IBM is hosting its annual conference Edge at The Venetian in Las Vegas, where it is aiming at pushing more clients to hybrid cloud environments.

CBR has compiled a list of the key first-day takeaways from the event.

1. Power Systems

The E850, a 4-socket system which offers a flexible capacity and up to 70% guaranteed utilisations, is first on the list. Big Blue states that this is a solution for cloud service providers or medium and large enterprises that are looking to deploy multi-tenancy workloads. It offers up to 4TB of installed memory to help deal with access to data.

The E880 offers a scale up to 192 cores and the company states that critical data-intensive business workloads such as IBM DB2 with BLU Acceleration exhibit ideal linear scaling all the way up to this scaling.

The result is that cloud deployments would experience a reduction in loss of efficiency when scaled to this level.
The PurePower System offers compute, networking and storage coverged infrastructure with advanced security capabilities. This is managed with OpenStack and offers a virtualisation hypervisor.

2. Spectrum Storage Insights

This comes as part of the $1 billion investment that Big Blue has made into its Spectrum Storage System. A SaaS solution that provides data management as a hybrid cloud services to help optimise on-premise storage infrastructure.

The insights will show consumption amounts at department or application level and can be deployed in 30 minutes. This solution is designed to improve storage visibility and also applies analytics to easy capacity planning.

3. XIV GEN 3

This system is designed for cloud with the use of the company’s Real-time Compression with the goal of reducing the cost of ownership.

The grid architecture can store 50-80% more data without impacting application performance and IBM is making big claims about its cost saving capabilities.

IBM, said: "IBM XIV Gen3 has shown in large deployments an average of 42 percent lower total cost of ownership over three years than HP 3PAR.100000 equivalents."

4. Big Data storage and Flexible Software Licensing

A preview of a recently developed active cloud archive service for clients has been teased to attendees.
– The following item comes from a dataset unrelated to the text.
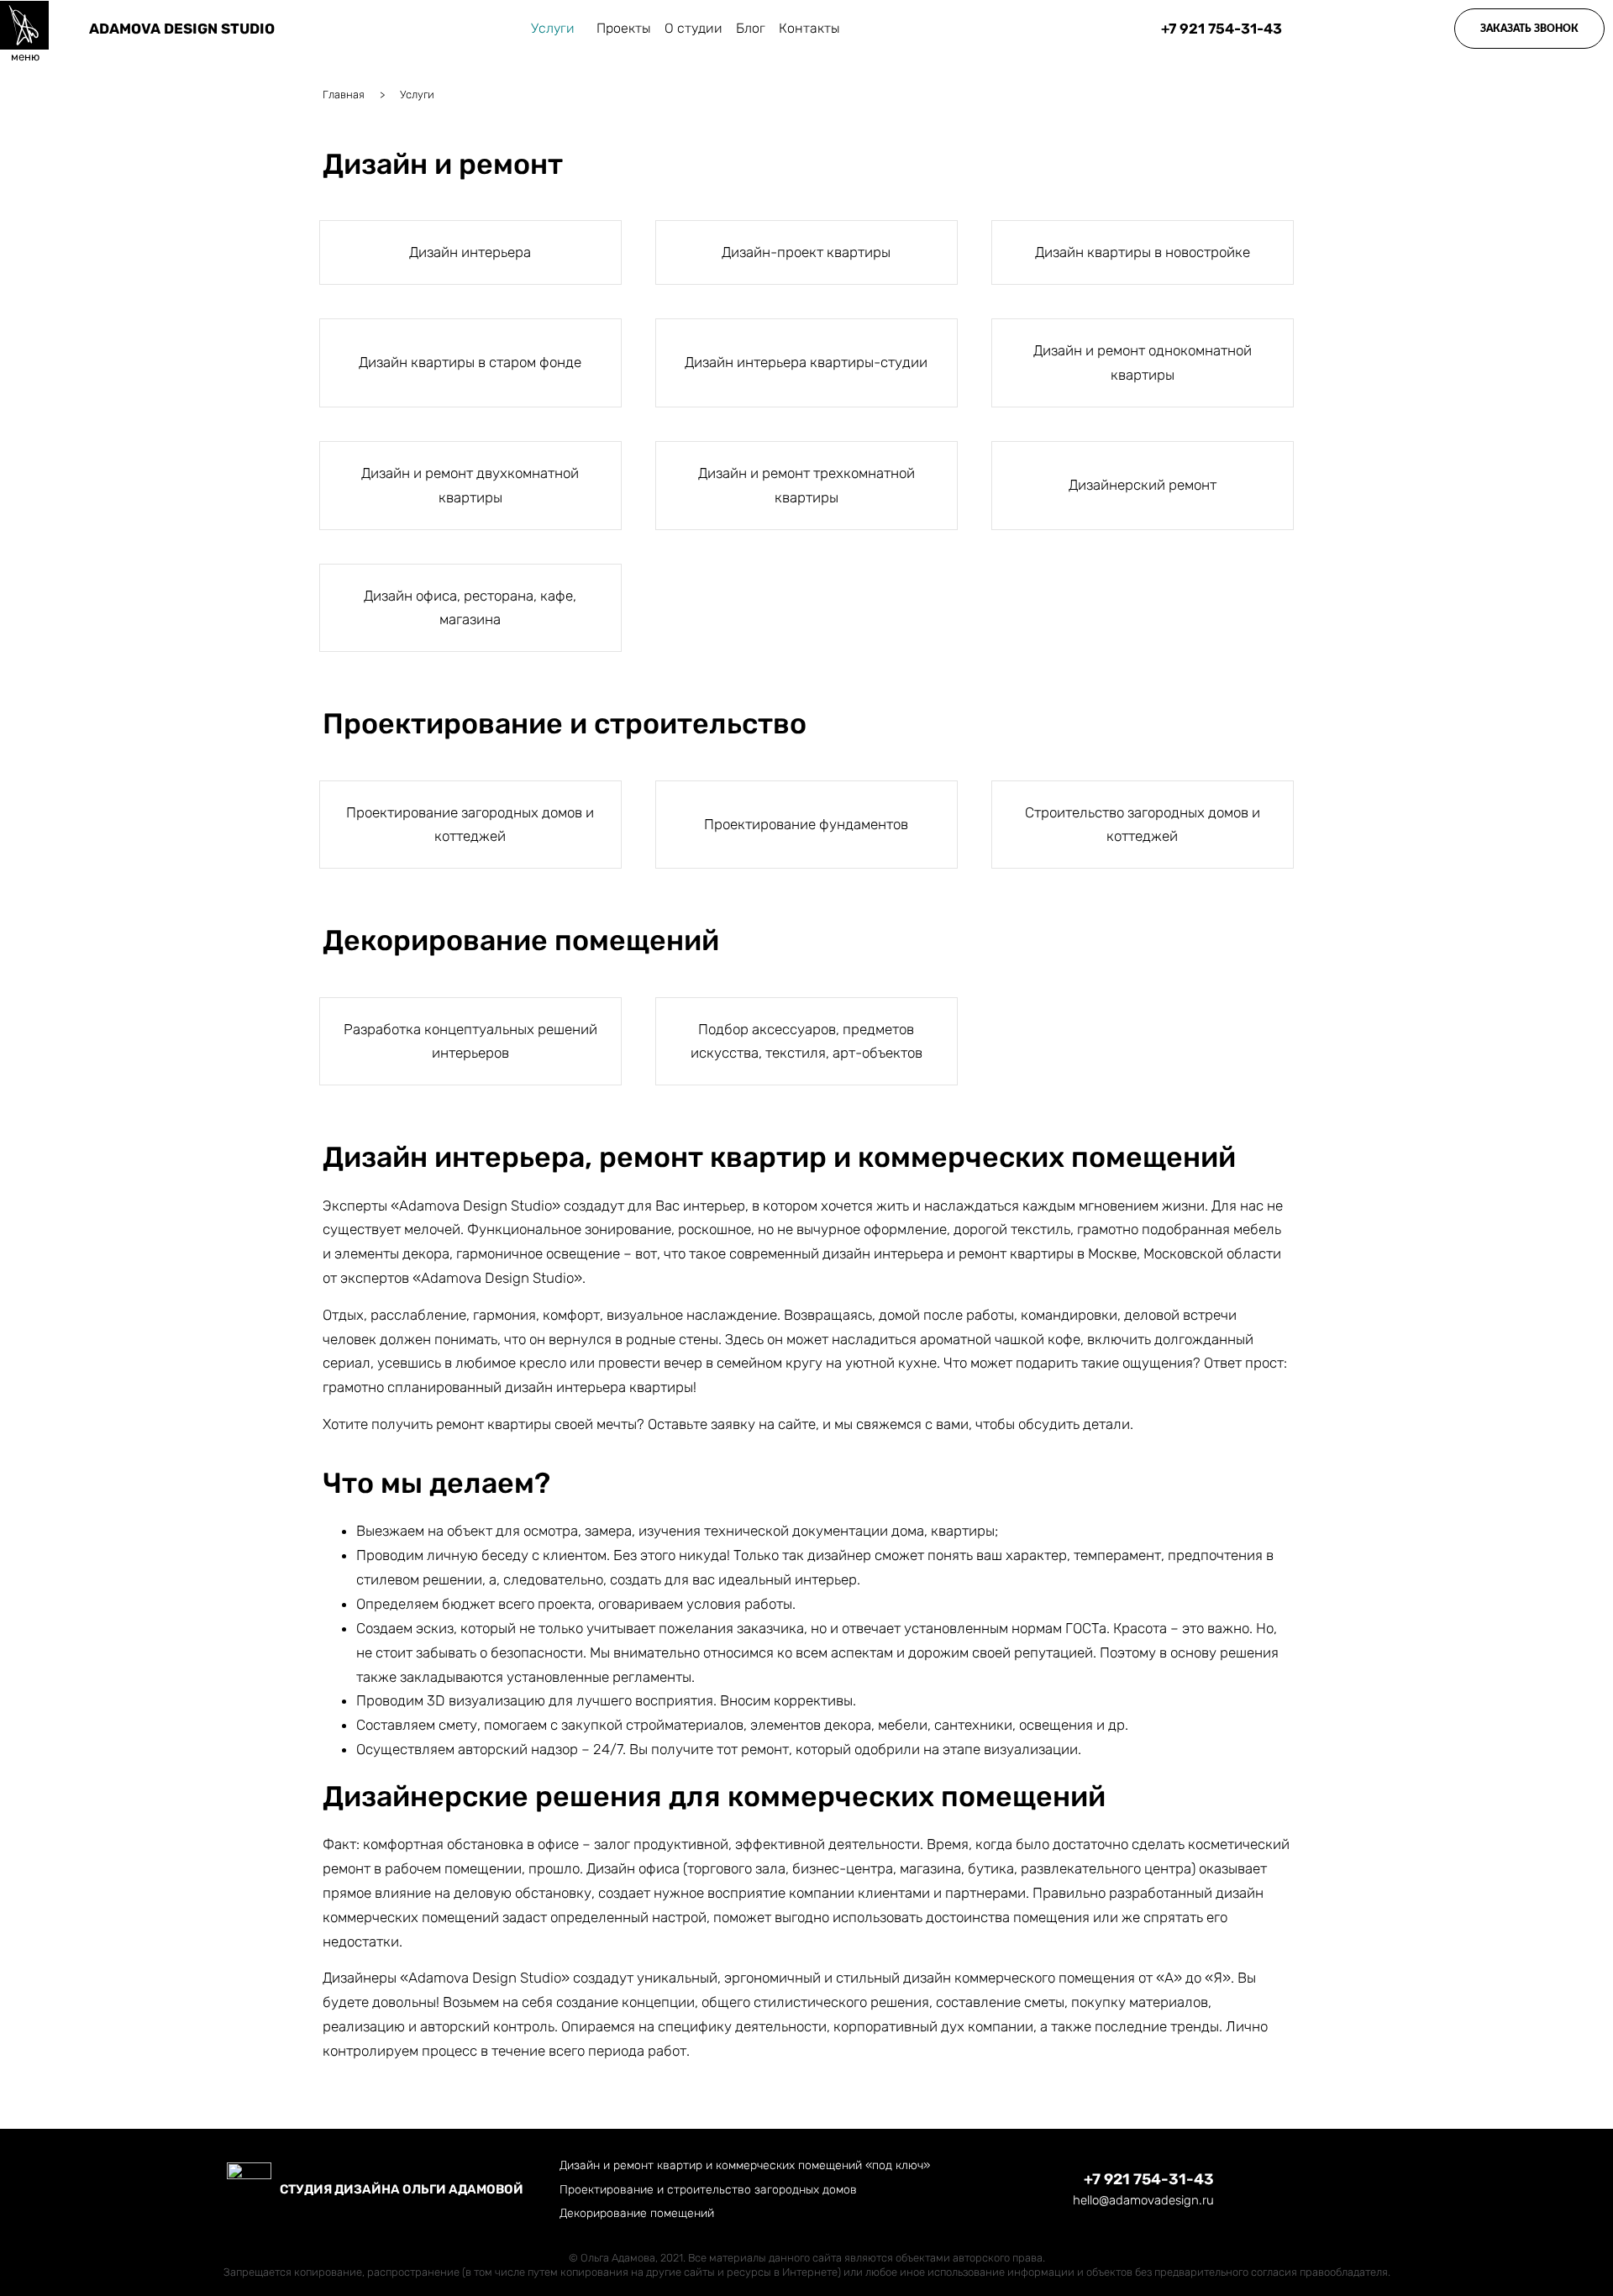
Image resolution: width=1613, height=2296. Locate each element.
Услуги (553, 28)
The company says that it will help clients to store large amounts of data and to retrieve it on demand at a low cost.

It is currently being piloted with Iron Mountain along with design partner clients.
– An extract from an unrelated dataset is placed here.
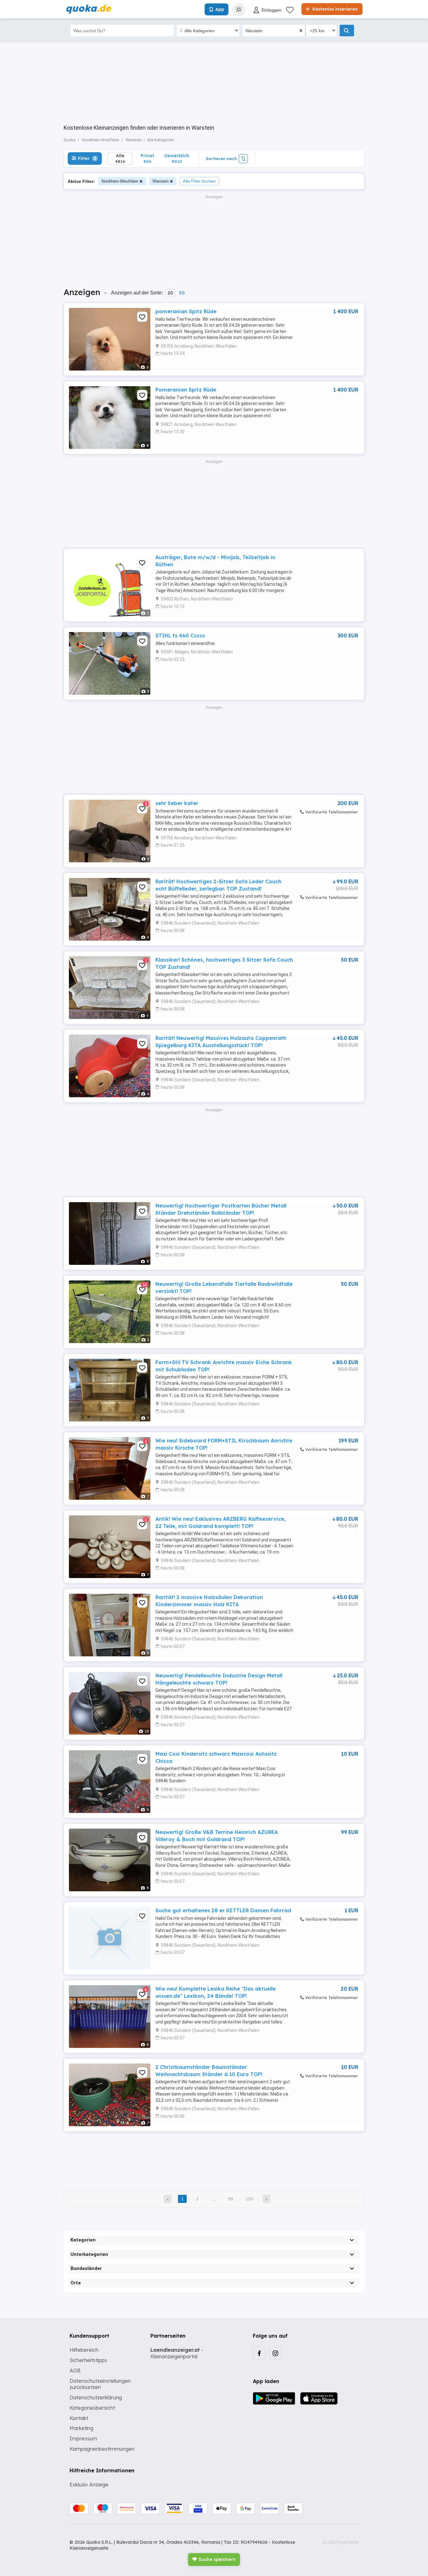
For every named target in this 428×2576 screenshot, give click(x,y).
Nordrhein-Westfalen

As part of an ongoing drive to draw more customers in the company is also offering try-before-you-buy access to key middleware software products such as hybrid cloud computing. This will only be for a limited time and will be available through WebSphere.

5. z Systems

The Rocket Mainframe Data Access Service on Bluemix is designed to provide clients with an easy and secure connection to the data on the z Systems mainframe. This is for the development of mobile and hybrid cloud apps through Bluemix and will start in June on a no-charge trial.

The trial will provide access to the data regardless of location interface or format, it also allows access to data through other methods such as MongoDB API’s, web services, SQL and others.